Determining the status of the building cycle tells us where Boston is headed with respect to near-term multifamily supply. The completion data presented here is the most important factor in forecasting supply. According to Figure 1n, the Boston market will reach a construction peak in 2005. After the peak, the nominal estimates of completed units will decrease starting in 2006 to just slightly over 3,000 in 2010. The flattening of the completion rate shows that gross supply will tighten over the next five years, and also may indicate that the bottom of the building cycle will occur around 2010. However, absorption is also decreasing, which is a concern.
Comparable Projects
To utilize comparison projects for setting rents and design for our project, we first had to determine what makes a comparison project. We looked at projects that exist in areas from which we expect to draw renters—in other words, what types of products does our target customer currently occupy? Based on a study from Coldwell Banker and discussions with local real estate brokers, we identified Downtown Boston and Cambridge as key draw areas. We also looked at projects that were similar to our proposed project in product type and environment, such as developments along the waterfront in Quincy and Charlestown. We also looked at comparison projects for South Boston (discussed in next section).

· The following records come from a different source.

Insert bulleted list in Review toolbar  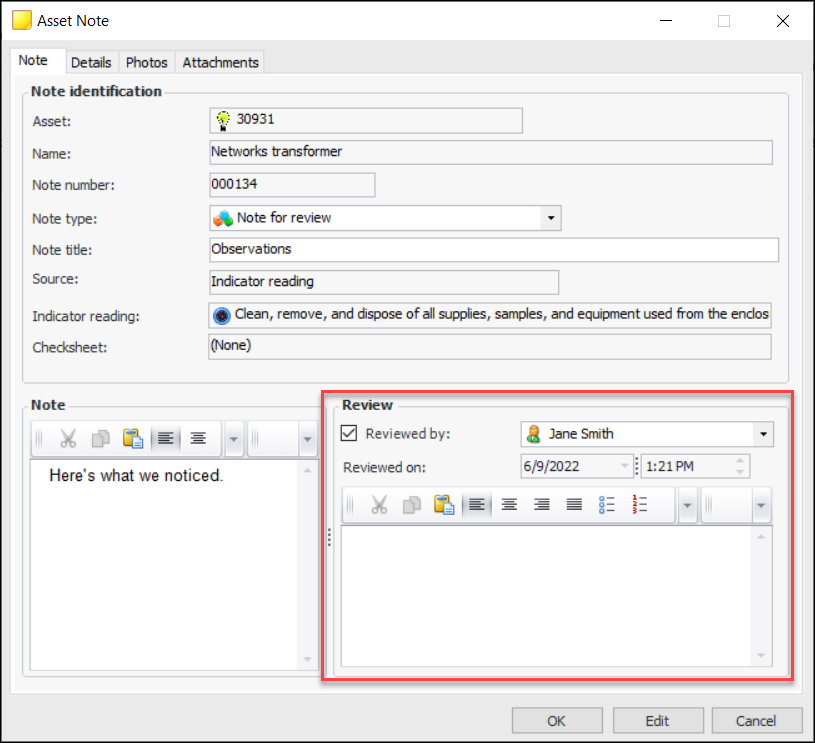pyautogui.click(x=606, y=505)
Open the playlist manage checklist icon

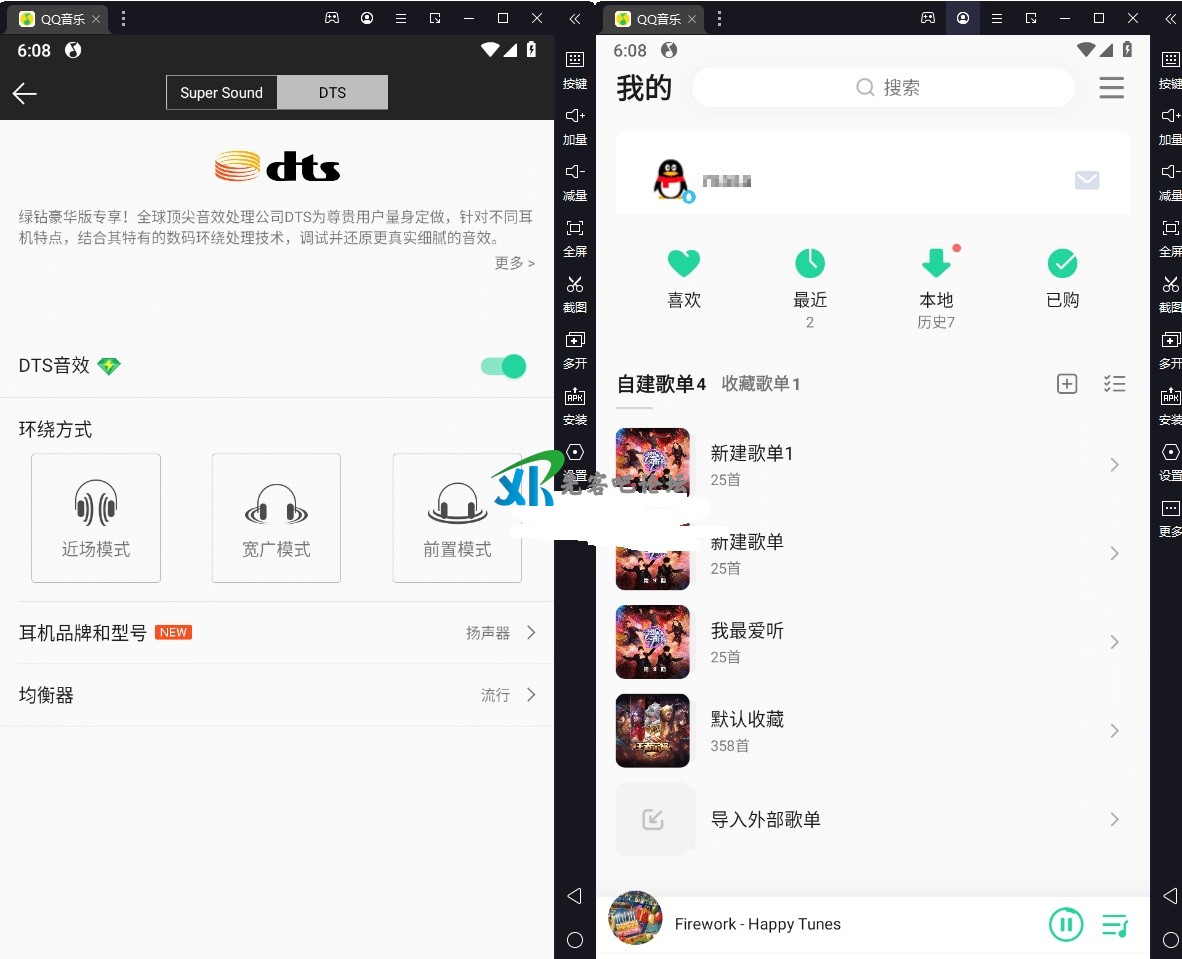pos(1114,384)
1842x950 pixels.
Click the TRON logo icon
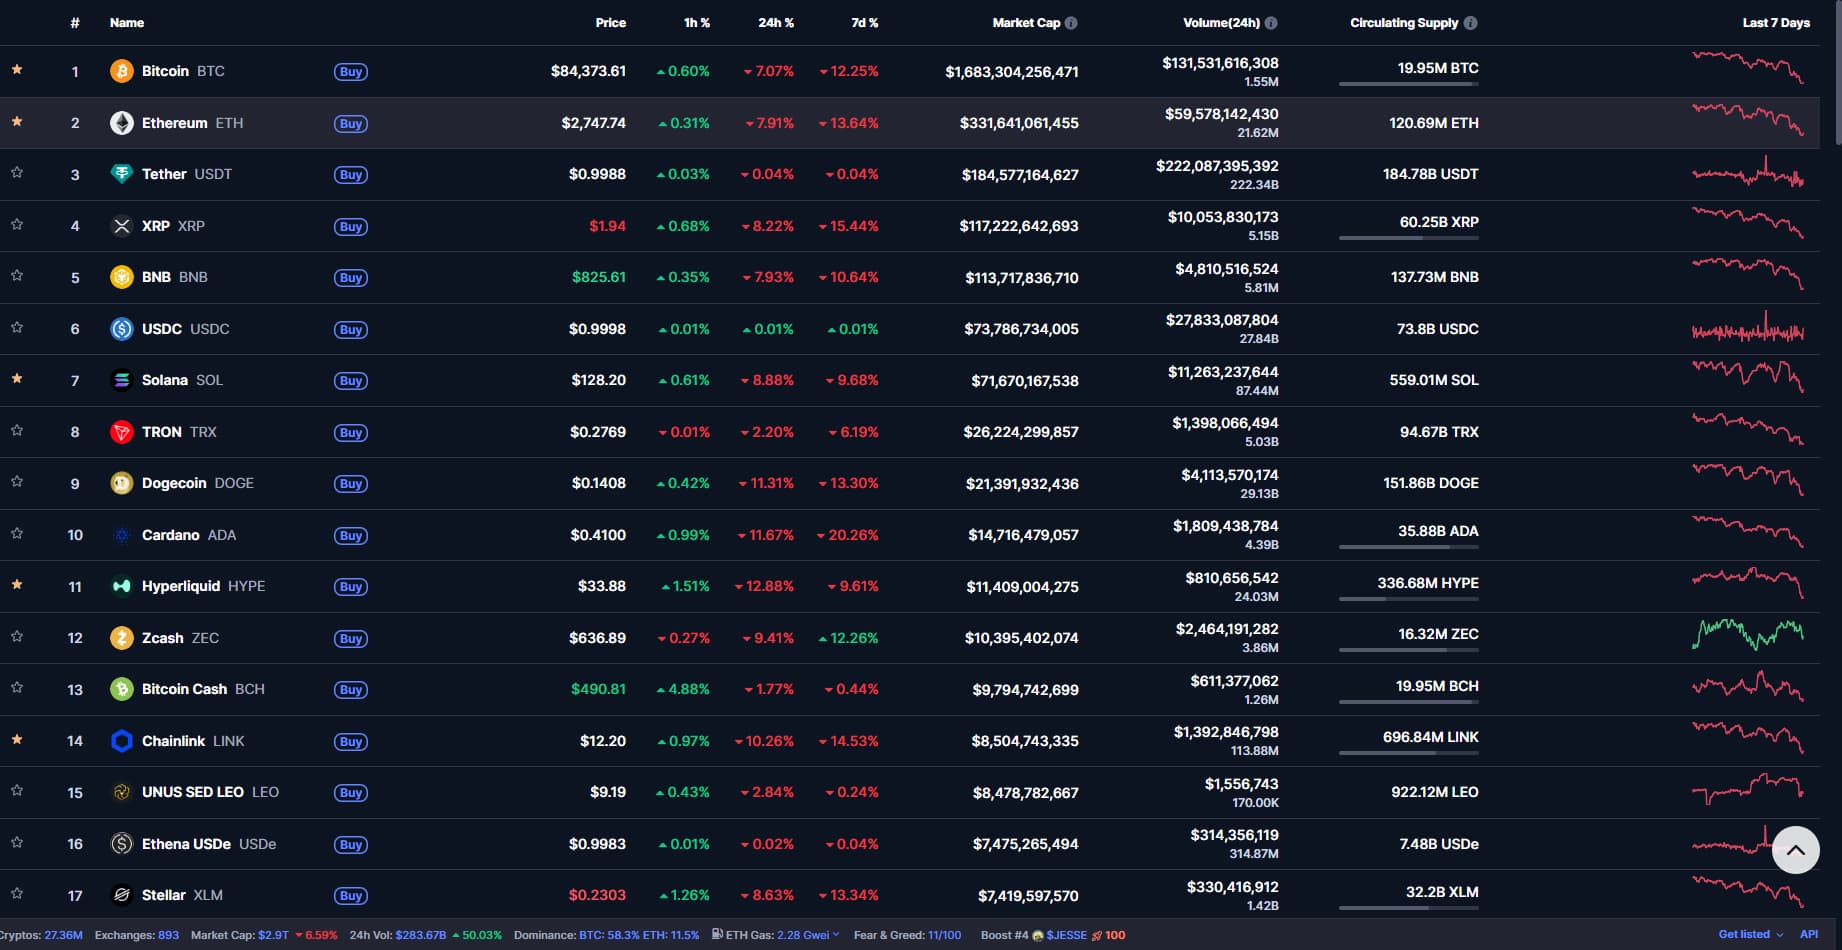[121, 432]
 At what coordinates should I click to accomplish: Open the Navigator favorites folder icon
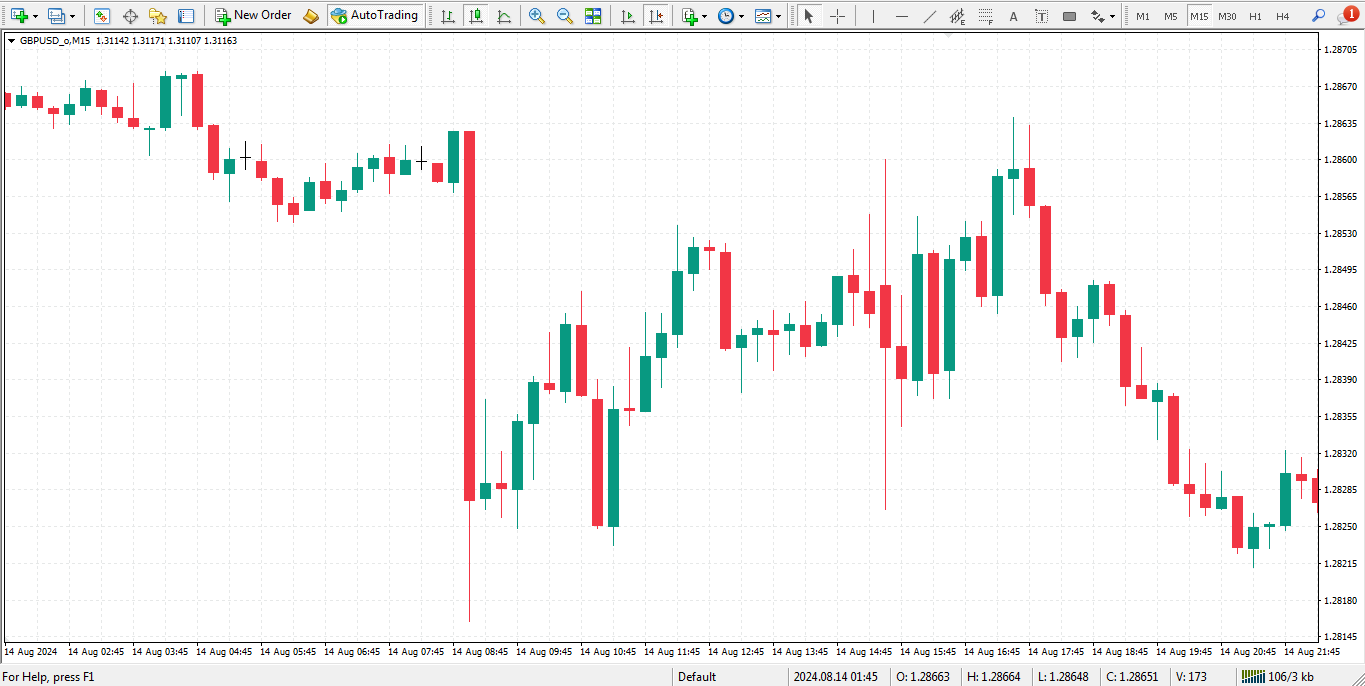coord(158,16)
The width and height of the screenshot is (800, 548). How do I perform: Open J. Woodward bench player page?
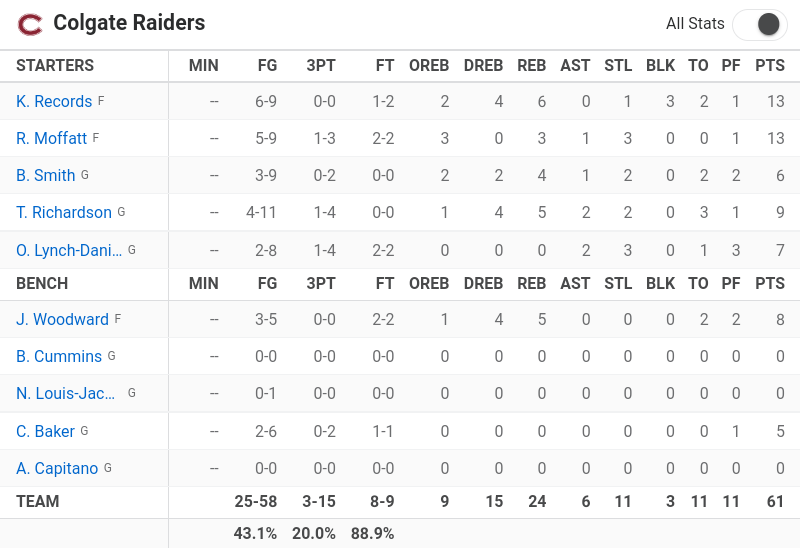[62, 319]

Downtown Boston and Cambridge
According to data provided by Coldwell Banker residential brokerage services (40% of Massachusetts market share for residential sales), there have been over 2,921 inquiries for space in South Boston in the last quarter. Of these, 601 came from Boston (primarily Downtown) and 140 came from Cambridge. (See Figure 1o.) We verified the potential draw of South Boston from Downtown Boston and Cambridge through conversations with brokers, property managers of residential for-rent in these areas, and young professionals who work in Downtown Boston.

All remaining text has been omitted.